Bill, Bob, and Browsers: Why DOJ’s Case Against Microsoft is Flawed
While Microsoft has been pilloried by newspaper pundits, a trial court judge, and other alleged computer experts for not submitting to the federal government, the company’s defiant attitude is now being vindicated, as the government’s antitrust case against Microsoft has begun to show some cracks.
On February 2, a three-judge panel of the District of Columbia Court of Appeals handed the Department of Justice (DOJ) its first major defeat. The trial judge, with the support of the DOJ, had turned over almost all his responsibility for the Microsoft case to Lawrence Lessig, a Harvard Law School professor.
Vote of No Confidence. As Microsoft argued – and the appeals court apparently agreed – the Constitution requires that federal cases be tried by federal judges, not private citizens. The Court of Appeals could, theoretically, revise its decision at a later date, but the current suspension amounts to a strong and unanimous vote of no-confidence in trial judge Thomas Penfield Jackson by the Court of Appeals that supervises him.
DOJ’s problems, however, go much deeper than the Lessig affair. At its root, DOJ’s theory in this case is fundamentally flawed. Its supporters claim that the case against Microsoft is being brought so that Microsoft cannot stifle innovation. But only someone committed to a political philosophy of unconsciousness could believe that Microsoft is hampering innovation.
Innovating Like Mad. In fact, Microsoft is innovating like mad. Scientists in Redmond are working on speech recognition, intelligent agents, and other advanced user interface technologies that make modern operating systems look like stone knives and bear skins. Monopolies by definition don’t have to innovate at all. What’s going on here?
Microsoft is accused of using its dominance in operating systems to gain leverage in the browser market. But what exactly should the relationship between a browser and an operating system be? How can any group of lawyers make this decision for consumers? What deep insights do they have into the future of computing that entrepreneurs and computer scientists lack?
The answer, of course, is none. In fact, it is just the opposite: the attorneys at the Justice Department have an extremely short-term perspective. As a political body, that’s hardly surprising. Consider, for example, their focus on the browser market. It shows an inability to understand the rapidly changing face of the computer industry.
No one seems to remember that the browser market did not exist five years ago. It may not exist five years from now. Indeed, the browser market may already be on its deathbed, since browsers no longer have independent economic value; both Microsoft and Netscape are giving their browsers away. Since the very purpose of the DOJ’s case is to protect the browser "market" from Microsoft’s supposed monopoly power, the disappearance of the browser market removes the foundation of the DOJ’s case. Just a few months after the October launch of the DOJ’s antitrust prosecution, the computer software business has evolved so as to make the DOJ lawsuit obsolete.

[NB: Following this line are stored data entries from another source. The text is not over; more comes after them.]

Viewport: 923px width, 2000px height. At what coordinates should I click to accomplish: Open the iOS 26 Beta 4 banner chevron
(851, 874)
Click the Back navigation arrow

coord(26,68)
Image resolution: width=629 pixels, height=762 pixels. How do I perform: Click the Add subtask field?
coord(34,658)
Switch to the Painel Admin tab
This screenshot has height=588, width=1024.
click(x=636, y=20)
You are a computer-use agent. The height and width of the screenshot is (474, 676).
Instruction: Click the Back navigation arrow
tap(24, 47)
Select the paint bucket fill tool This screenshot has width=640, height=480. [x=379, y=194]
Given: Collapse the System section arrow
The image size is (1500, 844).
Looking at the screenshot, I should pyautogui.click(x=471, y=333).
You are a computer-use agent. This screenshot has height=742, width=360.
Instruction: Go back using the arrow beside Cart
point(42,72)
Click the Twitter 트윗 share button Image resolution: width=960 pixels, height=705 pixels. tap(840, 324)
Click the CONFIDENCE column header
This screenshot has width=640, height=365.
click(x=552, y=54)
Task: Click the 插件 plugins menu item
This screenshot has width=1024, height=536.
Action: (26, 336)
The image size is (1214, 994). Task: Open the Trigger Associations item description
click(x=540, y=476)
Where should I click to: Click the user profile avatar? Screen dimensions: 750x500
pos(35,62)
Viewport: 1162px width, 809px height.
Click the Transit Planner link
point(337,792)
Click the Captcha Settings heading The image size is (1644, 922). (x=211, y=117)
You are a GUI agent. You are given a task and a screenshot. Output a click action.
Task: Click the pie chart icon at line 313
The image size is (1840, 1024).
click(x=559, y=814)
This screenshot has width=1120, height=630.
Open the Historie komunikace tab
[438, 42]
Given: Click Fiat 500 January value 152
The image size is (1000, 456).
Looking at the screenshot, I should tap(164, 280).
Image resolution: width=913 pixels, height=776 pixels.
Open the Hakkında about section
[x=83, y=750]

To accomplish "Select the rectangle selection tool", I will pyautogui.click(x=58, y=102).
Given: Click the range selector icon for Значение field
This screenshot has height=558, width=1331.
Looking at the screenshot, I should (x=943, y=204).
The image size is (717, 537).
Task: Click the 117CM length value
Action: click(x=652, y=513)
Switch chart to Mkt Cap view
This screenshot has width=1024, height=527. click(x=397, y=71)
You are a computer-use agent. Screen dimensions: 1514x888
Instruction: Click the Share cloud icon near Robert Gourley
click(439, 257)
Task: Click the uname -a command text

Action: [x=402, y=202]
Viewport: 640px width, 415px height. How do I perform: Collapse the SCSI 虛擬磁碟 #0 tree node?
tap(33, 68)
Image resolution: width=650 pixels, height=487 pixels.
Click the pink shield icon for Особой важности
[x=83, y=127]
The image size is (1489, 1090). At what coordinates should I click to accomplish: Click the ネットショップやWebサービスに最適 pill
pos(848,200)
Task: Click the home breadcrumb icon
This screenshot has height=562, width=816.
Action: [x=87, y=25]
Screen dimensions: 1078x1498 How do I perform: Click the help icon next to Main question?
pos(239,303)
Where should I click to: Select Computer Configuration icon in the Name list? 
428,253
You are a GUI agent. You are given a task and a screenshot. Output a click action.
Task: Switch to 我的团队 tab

Who Remembers Bob? The DOJ's theory that Microsoft can force computer users to accept inferior, non-innovative software is just plain wrong. Look at the fiasco of the company’s ill-fated operating system named "Bob," designed for simpletons who couldn’t use normal Windows. Or the Microsoft Network -- a Microsoft competitor to America Online which had the DOJ antitrust folks in a tizzy back in 1995.
At that time, the DOJ was worried about the on-line business, and almost no one foresaw that on-line companies would be swamped by the World Wide Web. Maybe the Web itself will be obsolete in a few years, replaced with something better. Or maybe not.
Maybe computers will soon all run software written in the widely hyped Java programming language, so that the type of hardware and operating system won’t matter. Or maybe not. We just don’t know. That’s what the discovery process of the marketplace is for. One thing is for certain: bright computer scientists and entrepreneurs will develop newer computing paradigms that will make Windows as obsolete as DOS is now.
The DOJ’s action against Microsoft isn’t about innovation. It’s about the fact that an exceptional individual living at the right time in history was able to become extraordinarily wealthy. He has also made others extraordinarily wealthy, and his company has a lot of economic power. This disturbs people. Successful companies like Microsoft will always be attractive political targets.
Encourage innovation, don’t punish it. The government antitrust lawyers should remember that antitrust laws are supposed to benefit consumers, not business rivals of a successful company. And antitrust laws are supposed to encourage innovation, not punish it. Smart people who create new products that benefit consumers deserve the financial rewards they earn.
Barry Fagin is a professor of computer science at the Air Force Academy in Colorado Springs, and Dave Kopel is a constitutional law attorney with the Independence Institute in Golden, Colorado. The opinions of the authors are theirs alone, and do not necessarily represent those of the organizations with which they are affiliated.